A subject line is not an afterthought or place to try out auto-generated product codes the customer does not understand. It should be at the very heart of your email campaign. It is one human speaking to another – the elevator speech you’ve been waiting to give. It is the invitation to the reader to go one step further, to come inside and read your message.

So if you have one sentence to speak directly to your customer, what do you say?

If you turn to the guy next to you in the elevator and say, “Some exciting news”, he nods and waits expectantly, wondering if he’ll get to hear that news. What is the essence of your message? Next time lead with that. Let the recipient decide if it’s exciting. Or news. If you don’t have exciting news, don’t send the email.

A subject line is like a newspaper headline, a title on a book’s spine, or the key slogan of a print media ad. It tells the user what this is all about. And it should do so in sparkling, unforgettable style – seamlessly channeling the essence of your brand experience. By clearly telling the user what’s going on and why, you save them time. Like a terse road sign, a to-the-point subject line improves the overall information environment. It informs and clarifies. It sets the tone for the whole experience.

Many companies get it. “Critical water supply or gift to developers?” announced a recent message from Patagonia. Bingo. I’m hooked like a fish. I want to know more. I must know more. Beautiful.

But older, less informative subject line styles are still widespread. Compare the sharpened arrow above to variations like “Our January Newsletter”, “An email message from Bob”, or “Some exciting news”.

Is there anything in the newsletter worth the customer’s time? If there is, do not conceal this all important information: divulge it. The newsletter is the vessel, but the customer wonders: what’s inside? Time is tight. The reader has two seconds to decide whether she’ll spend another eight seconds and open the email.

Regarding that “Email message from Bob”. Are you drawn to articles headlined “An article by Paul Krugman”? You can’t be – because they don’t exist. Are you interested in “A book by Kevin Phillips” or an ad that self identifies as “Information from the Coca Cola Corporation for you”? Not so much. Instead, get to the info the user wants. Which is: what is this about? And more importantly: what’s in it for me? What do you have that I want?

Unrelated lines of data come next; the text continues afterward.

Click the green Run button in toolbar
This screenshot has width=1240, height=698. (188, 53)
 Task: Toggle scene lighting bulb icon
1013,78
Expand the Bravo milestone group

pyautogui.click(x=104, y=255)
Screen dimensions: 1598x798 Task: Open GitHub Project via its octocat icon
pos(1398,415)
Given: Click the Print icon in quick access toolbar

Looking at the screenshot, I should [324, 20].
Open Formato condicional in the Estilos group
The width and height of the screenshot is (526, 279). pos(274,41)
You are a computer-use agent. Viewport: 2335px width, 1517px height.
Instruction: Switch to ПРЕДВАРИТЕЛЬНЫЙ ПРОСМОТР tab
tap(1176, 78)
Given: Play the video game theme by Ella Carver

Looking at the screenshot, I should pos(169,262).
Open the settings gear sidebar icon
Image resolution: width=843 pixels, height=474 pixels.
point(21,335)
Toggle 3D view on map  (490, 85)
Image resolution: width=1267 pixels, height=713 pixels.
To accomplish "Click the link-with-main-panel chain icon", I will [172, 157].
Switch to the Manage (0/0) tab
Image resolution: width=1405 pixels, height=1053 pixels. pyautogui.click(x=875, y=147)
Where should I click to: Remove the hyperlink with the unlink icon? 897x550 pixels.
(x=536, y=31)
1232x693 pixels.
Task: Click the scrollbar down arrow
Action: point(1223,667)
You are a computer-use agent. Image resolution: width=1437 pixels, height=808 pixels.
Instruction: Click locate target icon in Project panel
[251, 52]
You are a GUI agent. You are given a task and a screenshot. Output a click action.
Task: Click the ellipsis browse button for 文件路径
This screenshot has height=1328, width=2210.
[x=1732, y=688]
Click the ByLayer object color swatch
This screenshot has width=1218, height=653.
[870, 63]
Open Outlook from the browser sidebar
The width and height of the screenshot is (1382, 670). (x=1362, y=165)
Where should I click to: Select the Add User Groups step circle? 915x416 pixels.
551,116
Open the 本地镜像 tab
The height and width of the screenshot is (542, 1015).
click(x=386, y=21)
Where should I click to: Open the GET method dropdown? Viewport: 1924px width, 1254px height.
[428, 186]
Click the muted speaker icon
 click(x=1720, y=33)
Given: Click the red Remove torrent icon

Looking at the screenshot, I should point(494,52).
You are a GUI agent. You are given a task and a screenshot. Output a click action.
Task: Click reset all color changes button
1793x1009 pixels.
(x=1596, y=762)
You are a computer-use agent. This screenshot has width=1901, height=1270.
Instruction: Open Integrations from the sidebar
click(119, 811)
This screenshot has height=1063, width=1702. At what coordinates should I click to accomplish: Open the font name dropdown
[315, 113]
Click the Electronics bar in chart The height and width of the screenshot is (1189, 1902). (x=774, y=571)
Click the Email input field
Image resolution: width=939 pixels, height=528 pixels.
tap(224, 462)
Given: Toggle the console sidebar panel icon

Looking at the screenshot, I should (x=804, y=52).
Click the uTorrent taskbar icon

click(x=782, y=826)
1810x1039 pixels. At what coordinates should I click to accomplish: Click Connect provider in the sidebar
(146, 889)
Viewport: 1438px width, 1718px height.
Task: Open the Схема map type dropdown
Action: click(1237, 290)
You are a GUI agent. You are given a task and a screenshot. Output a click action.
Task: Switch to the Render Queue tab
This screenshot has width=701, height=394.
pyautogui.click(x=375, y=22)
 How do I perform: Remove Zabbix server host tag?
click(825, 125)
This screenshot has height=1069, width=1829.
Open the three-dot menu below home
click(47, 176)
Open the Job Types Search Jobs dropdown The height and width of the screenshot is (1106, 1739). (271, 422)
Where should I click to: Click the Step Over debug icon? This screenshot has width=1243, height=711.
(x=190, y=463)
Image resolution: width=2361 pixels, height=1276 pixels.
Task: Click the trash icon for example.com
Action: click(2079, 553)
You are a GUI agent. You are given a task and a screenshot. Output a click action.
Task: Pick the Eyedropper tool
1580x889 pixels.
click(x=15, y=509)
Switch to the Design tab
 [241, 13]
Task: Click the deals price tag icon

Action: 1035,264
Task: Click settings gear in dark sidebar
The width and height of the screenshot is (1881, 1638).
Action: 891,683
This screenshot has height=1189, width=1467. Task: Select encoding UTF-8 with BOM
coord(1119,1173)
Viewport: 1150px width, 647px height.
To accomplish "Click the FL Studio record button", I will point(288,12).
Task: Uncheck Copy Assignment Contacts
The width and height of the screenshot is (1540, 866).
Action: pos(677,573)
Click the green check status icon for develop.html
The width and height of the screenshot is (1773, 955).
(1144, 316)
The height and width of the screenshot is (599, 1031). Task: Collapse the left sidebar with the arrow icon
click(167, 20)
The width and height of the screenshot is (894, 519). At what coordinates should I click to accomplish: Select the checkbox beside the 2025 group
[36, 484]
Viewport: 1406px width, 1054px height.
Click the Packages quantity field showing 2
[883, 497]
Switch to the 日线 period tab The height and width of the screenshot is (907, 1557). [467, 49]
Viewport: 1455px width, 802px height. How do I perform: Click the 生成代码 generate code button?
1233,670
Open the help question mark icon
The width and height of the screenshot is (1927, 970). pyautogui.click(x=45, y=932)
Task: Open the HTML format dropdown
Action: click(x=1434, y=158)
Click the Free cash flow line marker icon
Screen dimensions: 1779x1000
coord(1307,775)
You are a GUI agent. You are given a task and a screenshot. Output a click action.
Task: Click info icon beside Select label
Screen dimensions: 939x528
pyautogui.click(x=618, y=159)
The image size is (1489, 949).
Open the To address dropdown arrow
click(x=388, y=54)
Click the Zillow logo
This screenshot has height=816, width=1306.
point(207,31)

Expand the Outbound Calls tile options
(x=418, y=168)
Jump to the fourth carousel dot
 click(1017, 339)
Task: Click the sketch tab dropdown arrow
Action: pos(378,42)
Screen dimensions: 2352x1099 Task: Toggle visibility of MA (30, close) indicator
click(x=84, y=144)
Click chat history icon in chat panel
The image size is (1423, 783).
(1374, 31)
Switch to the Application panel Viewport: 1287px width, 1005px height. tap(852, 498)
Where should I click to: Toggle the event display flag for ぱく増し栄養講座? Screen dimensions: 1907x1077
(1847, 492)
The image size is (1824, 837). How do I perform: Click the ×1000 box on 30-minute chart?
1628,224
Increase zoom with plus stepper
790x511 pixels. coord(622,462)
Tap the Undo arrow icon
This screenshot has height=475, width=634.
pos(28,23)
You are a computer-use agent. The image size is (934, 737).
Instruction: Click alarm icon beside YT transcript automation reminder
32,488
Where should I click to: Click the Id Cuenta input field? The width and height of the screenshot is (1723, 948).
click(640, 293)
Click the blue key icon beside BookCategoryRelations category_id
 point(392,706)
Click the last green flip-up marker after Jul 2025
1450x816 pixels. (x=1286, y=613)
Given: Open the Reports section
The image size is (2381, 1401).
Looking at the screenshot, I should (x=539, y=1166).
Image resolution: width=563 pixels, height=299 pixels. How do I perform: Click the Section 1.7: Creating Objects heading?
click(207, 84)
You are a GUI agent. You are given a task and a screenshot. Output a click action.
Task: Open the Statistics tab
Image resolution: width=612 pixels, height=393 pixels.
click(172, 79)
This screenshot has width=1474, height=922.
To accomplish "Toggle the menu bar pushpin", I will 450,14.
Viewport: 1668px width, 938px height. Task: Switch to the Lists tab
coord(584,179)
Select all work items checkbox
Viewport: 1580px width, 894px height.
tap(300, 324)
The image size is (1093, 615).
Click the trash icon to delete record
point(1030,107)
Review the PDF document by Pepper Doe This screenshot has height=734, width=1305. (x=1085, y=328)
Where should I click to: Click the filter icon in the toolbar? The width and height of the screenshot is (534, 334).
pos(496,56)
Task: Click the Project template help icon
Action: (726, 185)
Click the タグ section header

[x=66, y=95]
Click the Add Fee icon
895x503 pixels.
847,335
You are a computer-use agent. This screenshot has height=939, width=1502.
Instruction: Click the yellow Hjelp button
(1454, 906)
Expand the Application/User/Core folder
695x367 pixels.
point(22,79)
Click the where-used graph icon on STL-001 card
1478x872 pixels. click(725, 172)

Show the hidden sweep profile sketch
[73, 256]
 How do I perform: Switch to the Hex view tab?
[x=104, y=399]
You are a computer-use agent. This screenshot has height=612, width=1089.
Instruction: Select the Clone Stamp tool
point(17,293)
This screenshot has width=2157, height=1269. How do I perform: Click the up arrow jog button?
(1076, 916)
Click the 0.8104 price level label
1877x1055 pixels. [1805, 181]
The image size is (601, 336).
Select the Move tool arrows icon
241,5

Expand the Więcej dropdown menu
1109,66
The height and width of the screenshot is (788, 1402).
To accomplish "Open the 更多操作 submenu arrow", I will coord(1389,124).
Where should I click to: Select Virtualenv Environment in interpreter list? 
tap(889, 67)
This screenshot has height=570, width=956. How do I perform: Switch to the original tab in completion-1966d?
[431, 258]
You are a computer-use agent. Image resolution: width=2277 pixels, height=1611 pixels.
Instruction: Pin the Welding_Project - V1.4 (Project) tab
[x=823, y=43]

No news ever became exciting by being labelled as such. Truly exciting news is simply UNLEASHED on the world in living color, sans introduction: “Rupp Wins Silver”. Boom. No need to blow trumpets and announce that some exciting news will be comin’ round the mountain when she comes. Cut to: the news. What is it? Lead with it. Assume the recipient can handle the news. They can. Put the news right there in the subject line.

A sub optimal subject line is not the end of the world. But it’s a little thing that tells the customer who they’re dealing with. It’s a missed opportunity for beauty and style and engagement. A clunky or ordinary subject line subconsciously signals to the reader that whatever’s inside may be equally drab. Whereas a great subject line sticks in the brain like a pop song.